GeoDirectory is a pretty simple and straightforward WordPress directory plugin. It has been tested to work with page builders (Divi and all other major builders). Users can create a business directory (or directories) for various locations. Maybe individual streets or whole neighborhoods. The plugin then gives all the information people would need about those entries. We’re going to give you a run-down of how the plugin works, what you can do with it, and how to use it in page builders by using Divi as an example.
First off, you’re going to want to install the plugin. You can find it for free on the WP.org plugin repository. Navigate there and download the ZIP or head to Plugins – Add New in your WordPress dashboard and search for it that way.
Upon installation and activation, GeoDirectory will ask you to complete a quick wizard to set it up. We suggest that you do, as it will help with some of the more mundane elements of setup.
The primary decision you will be asked to make is whether or not you want to use a Google Maps API. If so, you can generate it via the button provided. If you leave the field blank, the maps will still work. So don’t worry. It is really preference as to how you want the maps to work and look.
When you finish setup through the wizard, your dashboard will have a few new options for you to take advantage of.
WP Admin Options
The new entries Places and GeoDirectory will be in your sidebar now. For the most part, you are going to live in the Places tab most of all, but GeoDirectory is the main hub for your analytics and overall settings.
Inside the primary GeoDirectory – Settings page, you can adjust most of the options that you were presented with during the wizard setup. Which is why we suggest going ahead and doing it first.
Options exist for changing your Google Maps API key (if you chose to use one), how to allow user submissions to the directory, what status the new submissions will be (Pending Review) by default, and then you can adjust any Pages that have been created by the plugin, which we will get to in a section below.
The Emails tab is simply a way to adjust sender names, subject lines, and whether or not to send notifications upon edit and submission. Import/Export, however, may get some use if you already have an existing database of entries that you are going to be using GeoDirectory to manage from here on out.
The plugin uses CSV files for import and export, so you should have very little trouble with compatibility between this and other directory software you may have used or will use in the future.
Inside Places, things look familiar. It’s a list of a special post type created by the plugin (called Places, accurately) that work just like any other post or page. You click Add New and you’re brought into the editing/creation page. It works just like any other post or page that you’ve created before, only now there are custom fields that interact with the directory listings.
Further down the page, you see the visualization of the map with additional fields to fill out.
If you need additional fields for whatever entries you include in your in your directory, don’t worry. You adjust and choose those in the Place – Settings panel. Simply click which option you want to appear, and it will show up in the edit page for you.
You get a lot of freedom this way, too. Predefined Fields include general topics such as pricing, social profiles, terms and conditions, etc. You can also enter your own radio choices, dropdowns, emails, phone, even custom HTML under Standard Fields.
Upon saving the Place, you will be able to see it as a new post on the site.

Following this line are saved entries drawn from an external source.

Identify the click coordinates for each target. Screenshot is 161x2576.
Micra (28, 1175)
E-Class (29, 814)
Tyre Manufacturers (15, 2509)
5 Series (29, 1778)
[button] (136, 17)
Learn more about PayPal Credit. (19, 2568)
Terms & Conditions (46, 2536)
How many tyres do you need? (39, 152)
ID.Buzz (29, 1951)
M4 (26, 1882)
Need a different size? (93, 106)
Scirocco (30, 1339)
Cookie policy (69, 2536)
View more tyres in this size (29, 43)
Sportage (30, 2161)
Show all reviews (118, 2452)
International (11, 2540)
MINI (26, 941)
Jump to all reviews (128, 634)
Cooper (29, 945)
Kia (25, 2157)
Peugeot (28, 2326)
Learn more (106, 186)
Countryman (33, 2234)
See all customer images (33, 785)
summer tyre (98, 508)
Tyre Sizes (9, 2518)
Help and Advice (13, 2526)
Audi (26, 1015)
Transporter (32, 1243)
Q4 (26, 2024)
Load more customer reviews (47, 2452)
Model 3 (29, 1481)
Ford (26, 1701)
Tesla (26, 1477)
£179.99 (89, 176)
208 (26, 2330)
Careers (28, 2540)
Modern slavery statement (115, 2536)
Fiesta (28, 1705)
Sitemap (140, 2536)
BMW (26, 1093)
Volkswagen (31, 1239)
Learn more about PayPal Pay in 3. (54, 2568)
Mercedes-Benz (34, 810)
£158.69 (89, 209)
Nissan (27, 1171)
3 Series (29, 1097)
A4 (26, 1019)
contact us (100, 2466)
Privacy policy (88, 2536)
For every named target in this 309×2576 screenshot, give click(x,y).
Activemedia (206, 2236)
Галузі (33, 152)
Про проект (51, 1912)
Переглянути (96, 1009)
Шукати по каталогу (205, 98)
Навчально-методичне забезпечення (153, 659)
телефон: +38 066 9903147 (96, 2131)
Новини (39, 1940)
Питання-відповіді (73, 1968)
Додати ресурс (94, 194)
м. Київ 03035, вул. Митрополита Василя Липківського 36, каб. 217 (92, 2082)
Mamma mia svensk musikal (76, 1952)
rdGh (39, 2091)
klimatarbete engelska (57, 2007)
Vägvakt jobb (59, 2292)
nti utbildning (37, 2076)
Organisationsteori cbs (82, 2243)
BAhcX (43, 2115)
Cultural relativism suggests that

Since Places are your primary entries in GeoDirectory, it wouldn’t be much of a directory if you couldn’t search for them or see all of the available options. To do this, GeoDirectory will have created a number of Pages for itself in your WordPress installation. These will all be labeled with GD Template in your Pages menu. You can design these any way you want, using the page builder or design software of your choice. But the posts themselves will remain functional because they’re based on shortcodes.
If you look at the GD Archive page, you will be presented with a search bar. Users can search by location or by keyword.
When results are shown, they can be displayed in a number of grid styles.
And again, clicking inside will take you to the Place page we saw above.
This particular page runs off of 6 different shortcodes.
You can swap around however you choose to customize your site as you see fit (including by using the shortcodes in widgets for sidebars and footers and so on).
Placing Places in Divi or Another Page Builder
If you want to show off a Place on a Divi site (or any other pagebuilder), the shortcodes work well. Anywhere that Divi is able to render a shortcode, you can include the GeoDirectory codes, and have a beautiful site tailored to your needs. Their documentation can give specifics on whichever builder you choose.
For the GD Archives page above, this is an example of how it is rendered in Divi, using the Builder’s Wireframe Mode:
Note the use of the shortcodes in the text module. The highlighted button in the image above is the GeoDirectory shortcode builder, which lets you customize any and every module that accepts shortcodes to exactly what you want it to be.
When finished, saved, and rendered, this is how the page will render as a preview.
And again, this is the final product when it goes live.
Hopefully, you can see the ease with which you can set up a directory on your site that can accept user submissions as well as administrative import and additions. GeoDirectory gives you a lot of flexibility in how you design, sort, and display your business directories, and its built-in support for pagebuilders like Divi make it a future-proofed choice for the direction that WordPress is taking, so whether you use Divi, Gutenberg, or another editor, you can be sure that users will be able to find you wherever you go, as long as you’re there.
What kinds of directories does your business keep that GeoDirectory could manage?